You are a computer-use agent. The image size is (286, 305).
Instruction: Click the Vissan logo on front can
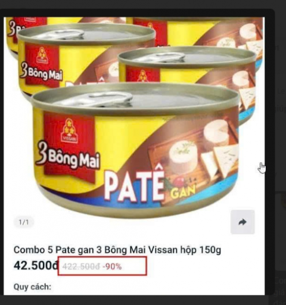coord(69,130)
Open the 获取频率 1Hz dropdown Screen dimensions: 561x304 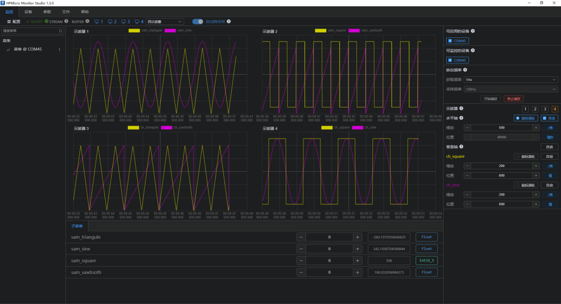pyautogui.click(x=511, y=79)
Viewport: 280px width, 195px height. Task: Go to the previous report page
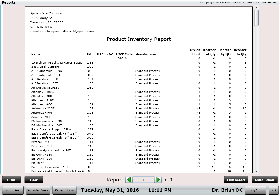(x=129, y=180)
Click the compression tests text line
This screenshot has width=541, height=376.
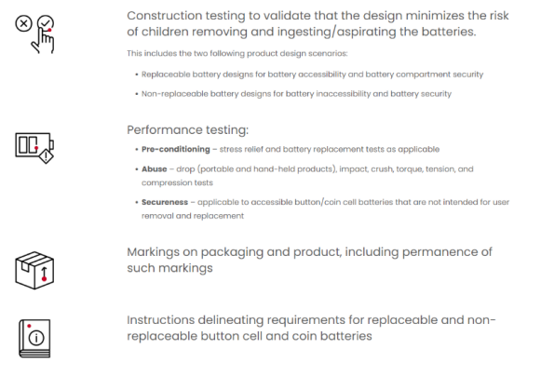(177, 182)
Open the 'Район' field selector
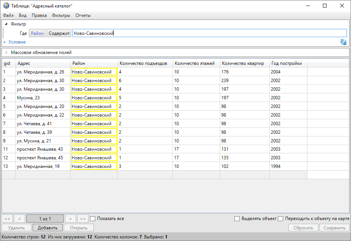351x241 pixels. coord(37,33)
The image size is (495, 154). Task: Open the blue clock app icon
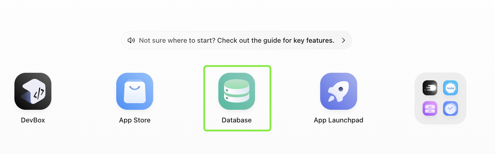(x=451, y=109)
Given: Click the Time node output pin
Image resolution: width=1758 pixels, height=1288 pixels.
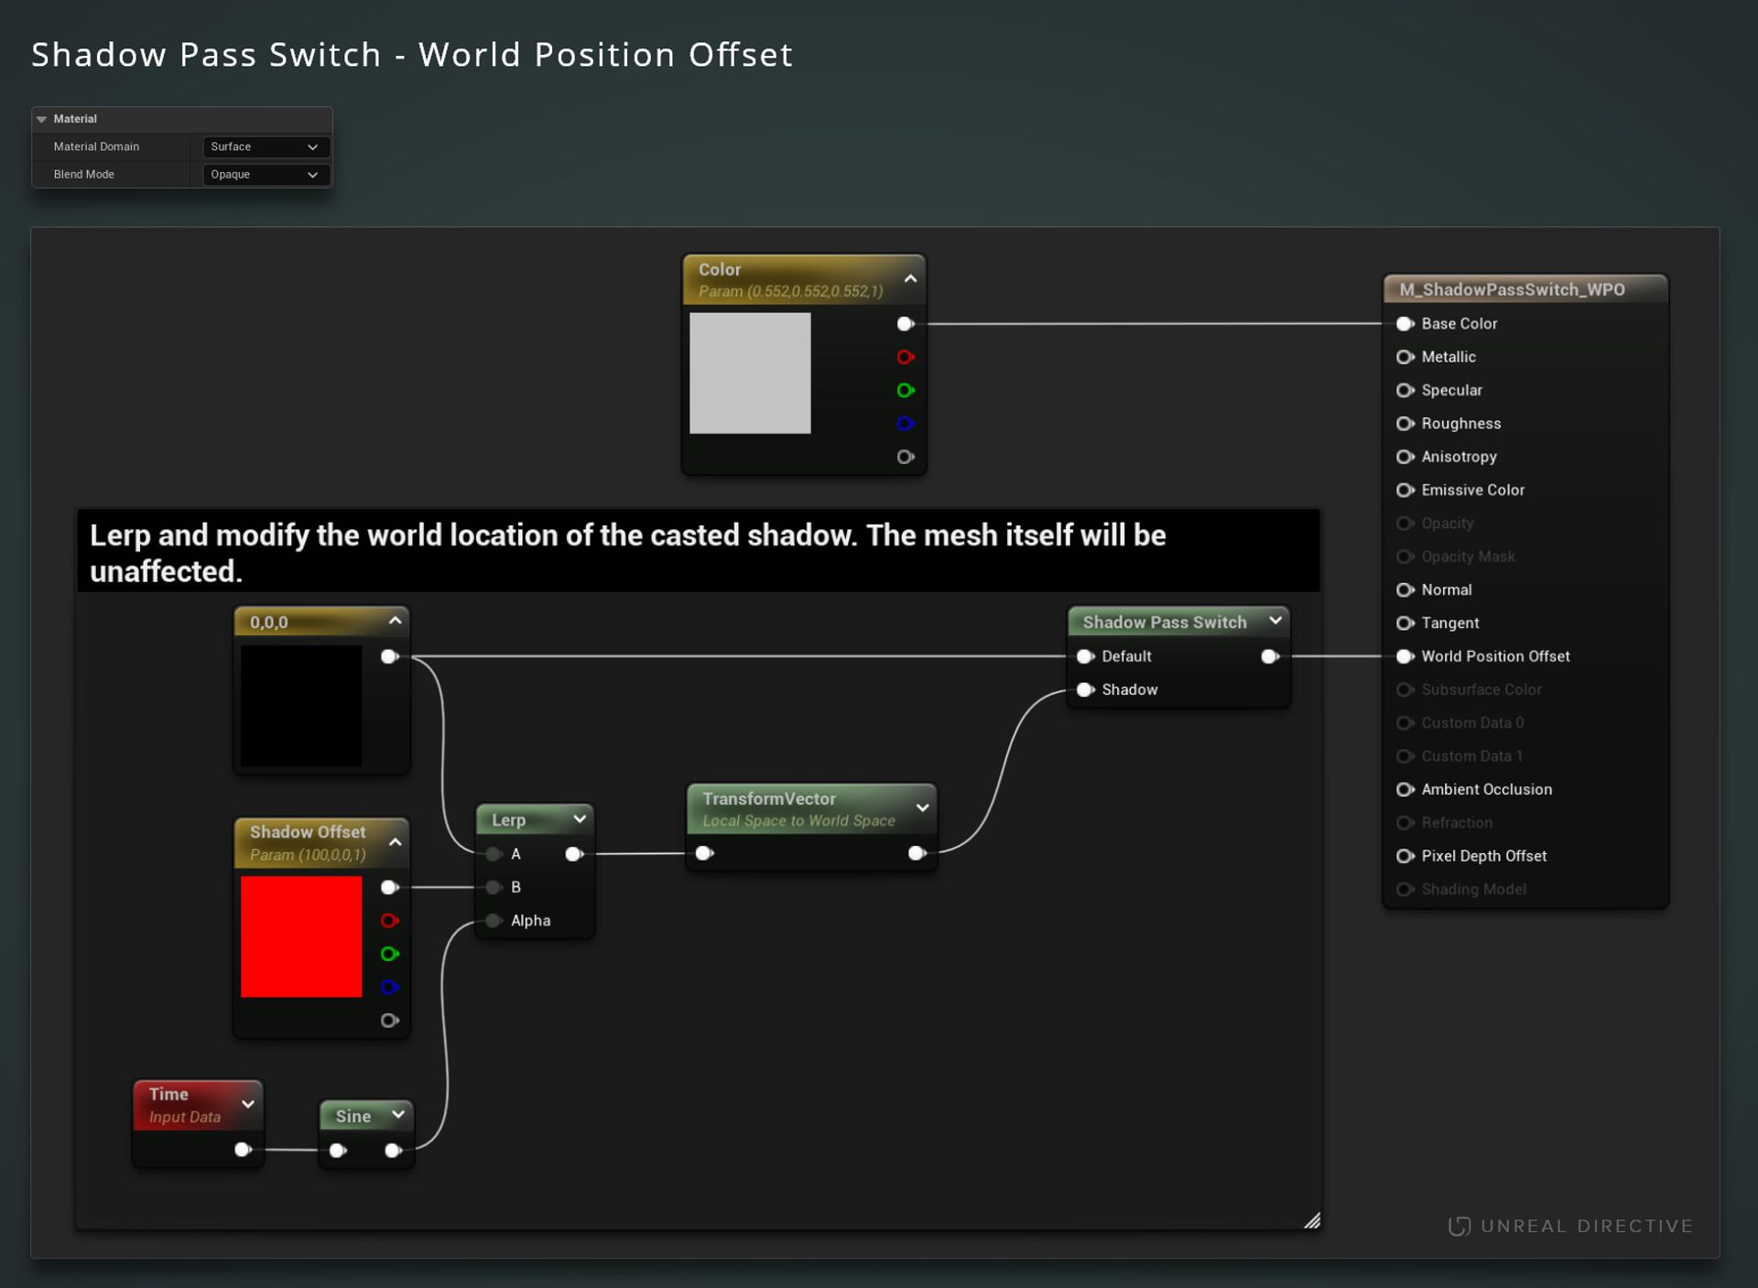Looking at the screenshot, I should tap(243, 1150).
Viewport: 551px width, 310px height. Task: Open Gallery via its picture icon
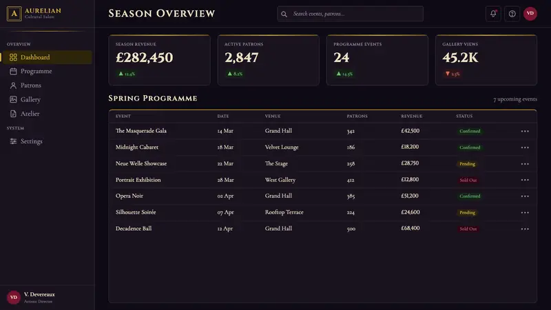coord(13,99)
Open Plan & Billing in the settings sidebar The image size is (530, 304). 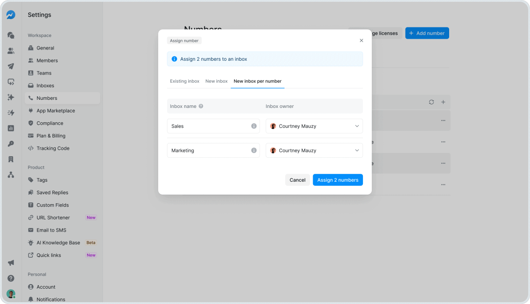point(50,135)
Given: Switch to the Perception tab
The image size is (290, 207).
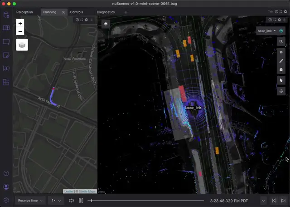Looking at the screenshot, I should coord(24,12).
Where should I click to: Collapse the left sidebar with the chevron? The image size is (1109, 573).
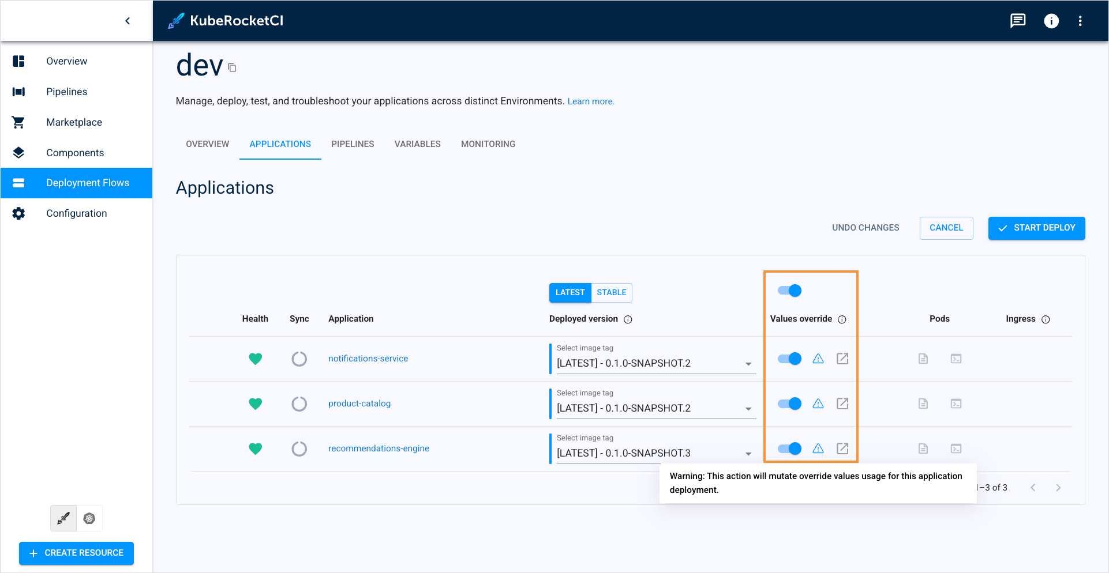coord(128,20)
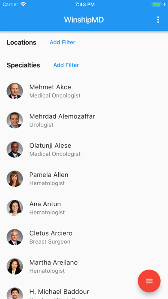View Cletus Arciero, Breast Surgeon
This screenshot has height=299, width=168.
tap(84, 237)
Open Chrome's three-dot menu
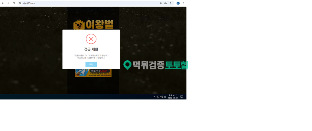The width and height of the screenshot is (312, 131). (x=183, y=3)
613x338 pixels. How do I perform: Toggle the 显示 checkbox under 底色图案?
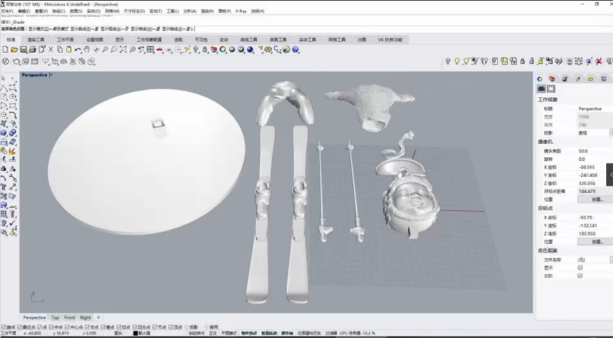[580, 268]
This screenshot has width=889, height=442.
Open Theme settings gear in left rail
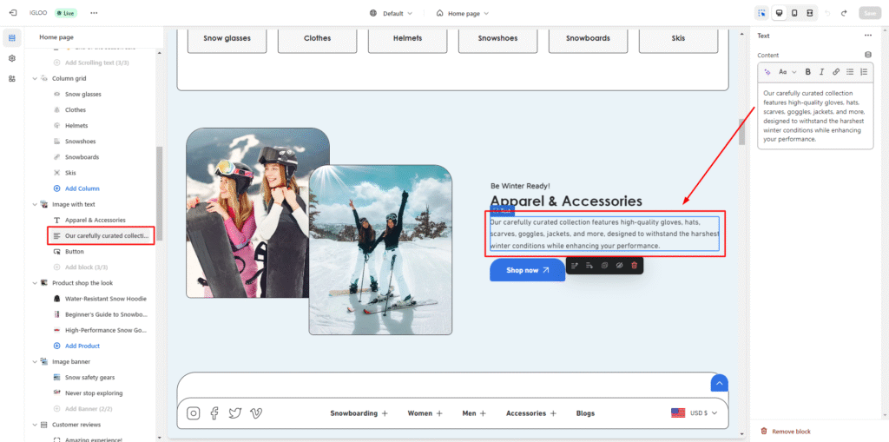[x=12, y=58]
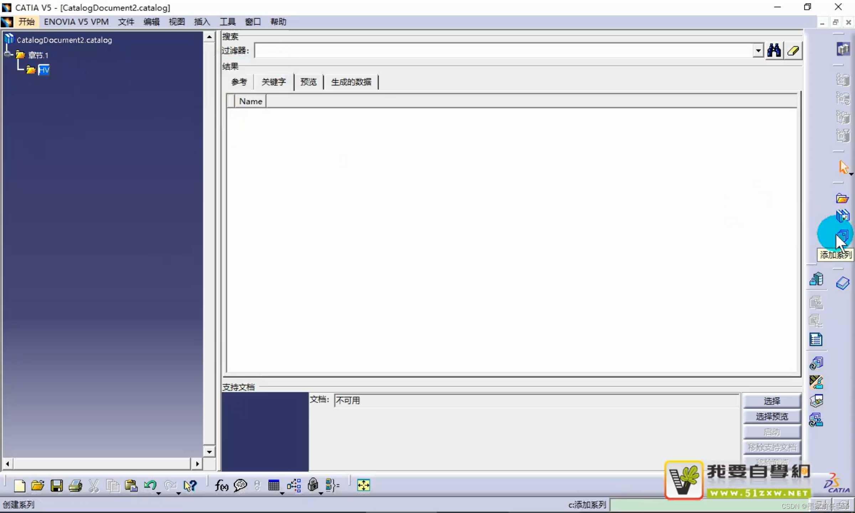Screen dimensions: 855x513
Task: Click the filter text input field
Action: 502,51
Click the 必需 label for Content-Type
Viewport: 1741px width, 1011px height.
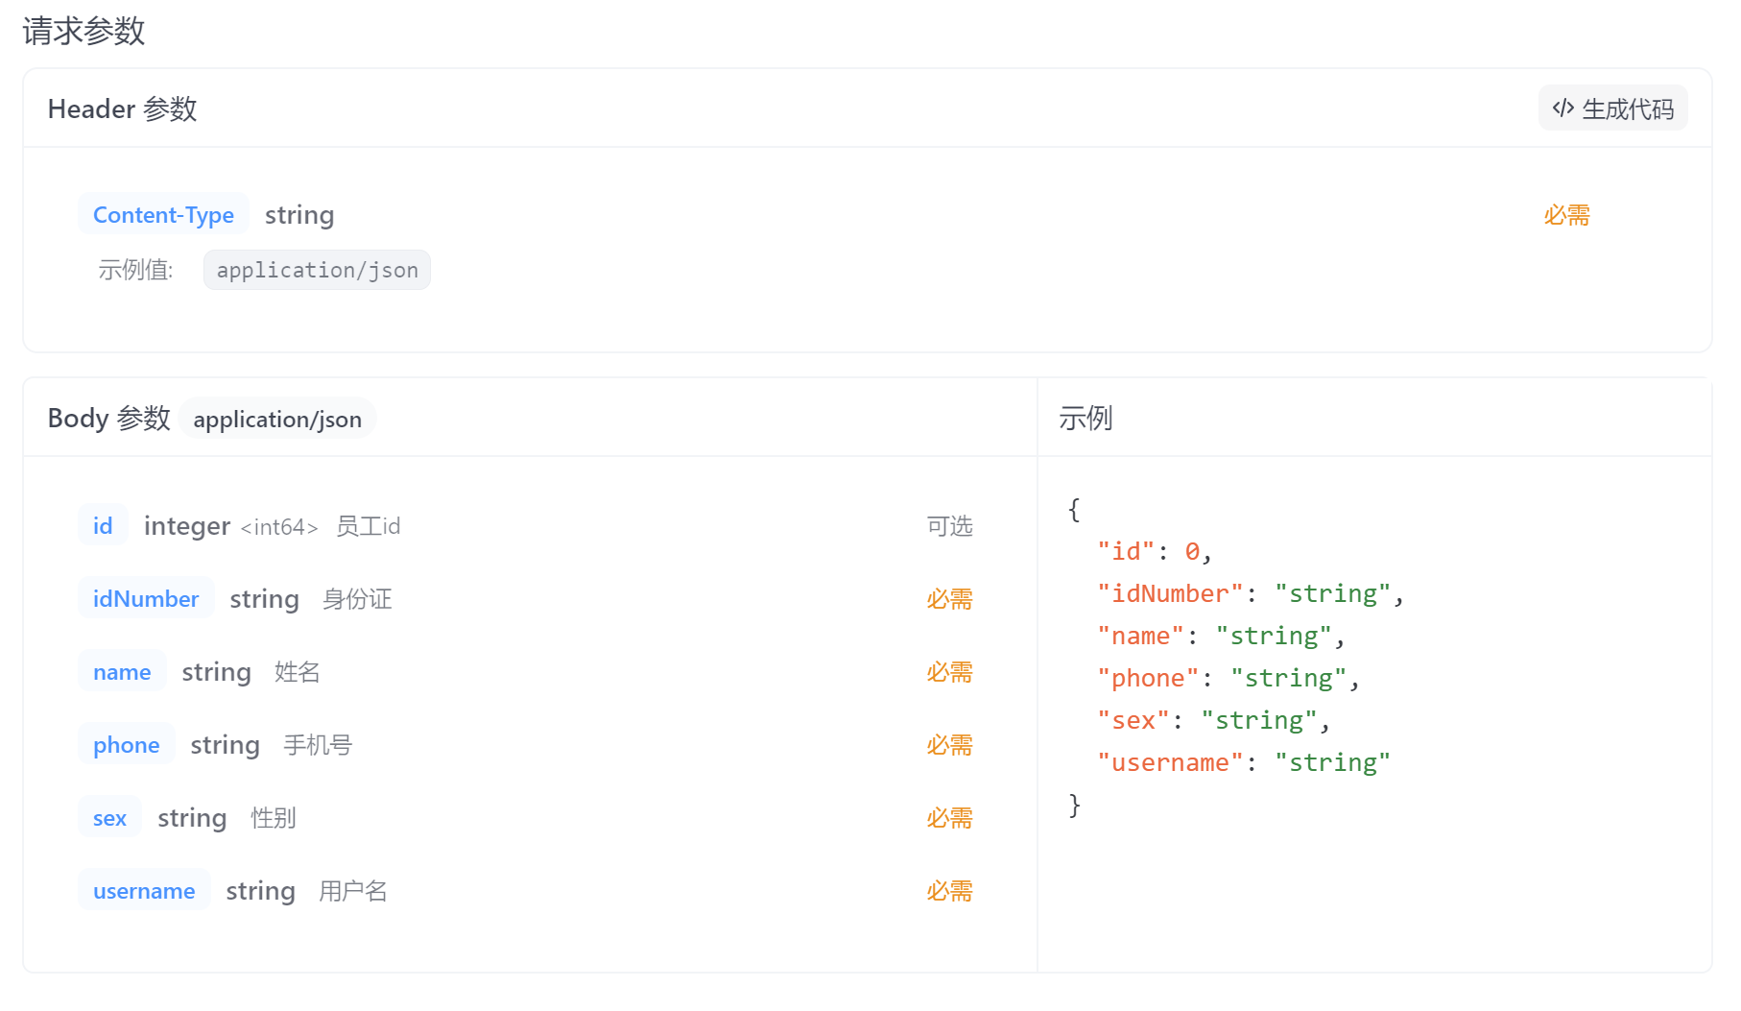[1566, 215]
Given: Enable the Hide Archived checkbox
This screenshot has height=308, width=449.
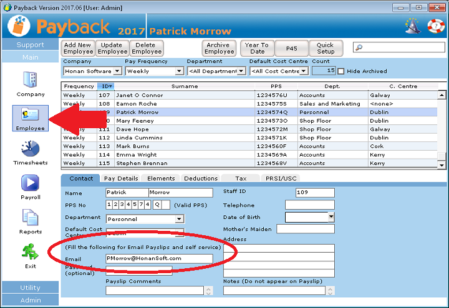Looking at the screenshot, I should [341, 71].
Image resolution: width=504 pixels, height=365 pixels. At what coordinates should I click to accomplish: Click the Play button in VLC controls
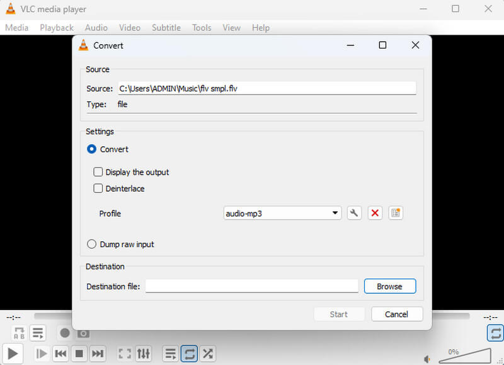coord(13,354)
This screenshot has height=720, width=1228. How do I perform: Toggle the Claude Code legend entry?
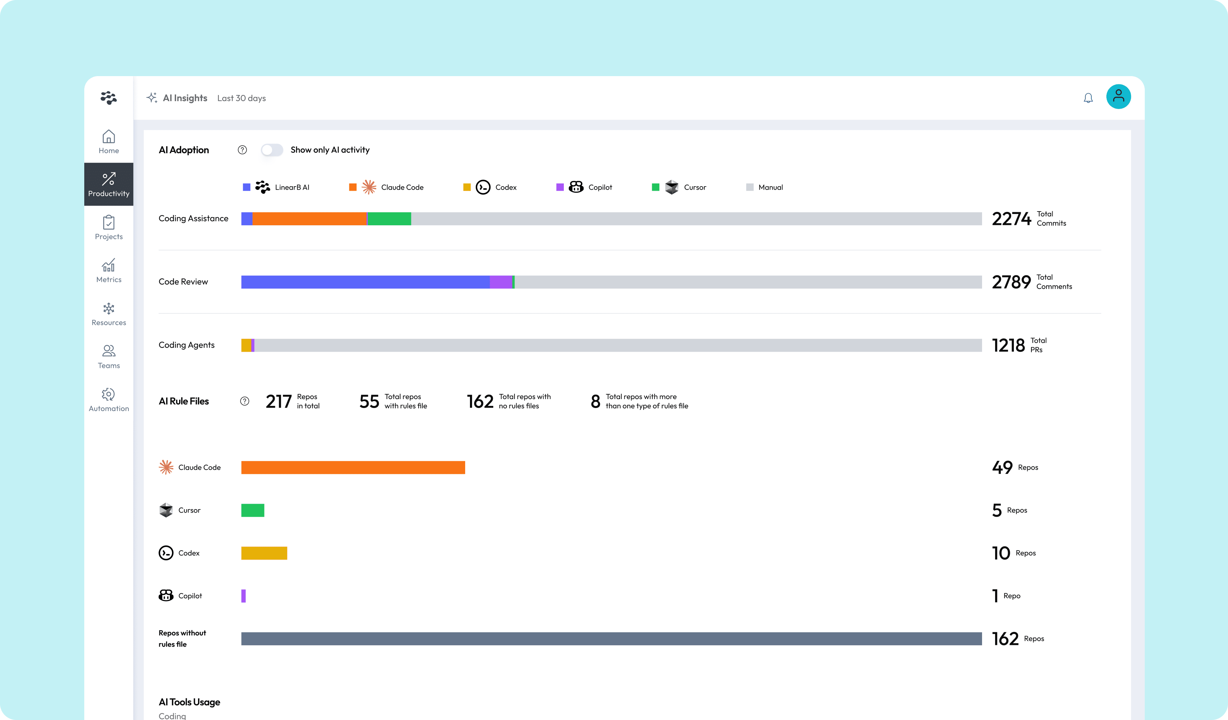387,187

====

* _REQUIRED TASK_
Reproduce the listing from the line holding "Given: Enable the Hide Archived checkbox" through the end of the listing, inclusive, replacing "Play button" with "Pause button" and leaving everything else unchanged. Omit the pictures from your answer.

* _EXPECTED OUTPUT_
Given: Enable the Hide Archived checkbox
This screenshot has height=308, width=449.
Looking at the screenshot, I should [341, 71].
Image resolution: width=504 pixels, height=365 pixels. At what coordinates should I click to accomplish: Click the Pause button in VLC controls
coord(13,354)
This screenshot has height=720, width=1228. How do I perform: Toggle the Claude Code legend entry?
387,187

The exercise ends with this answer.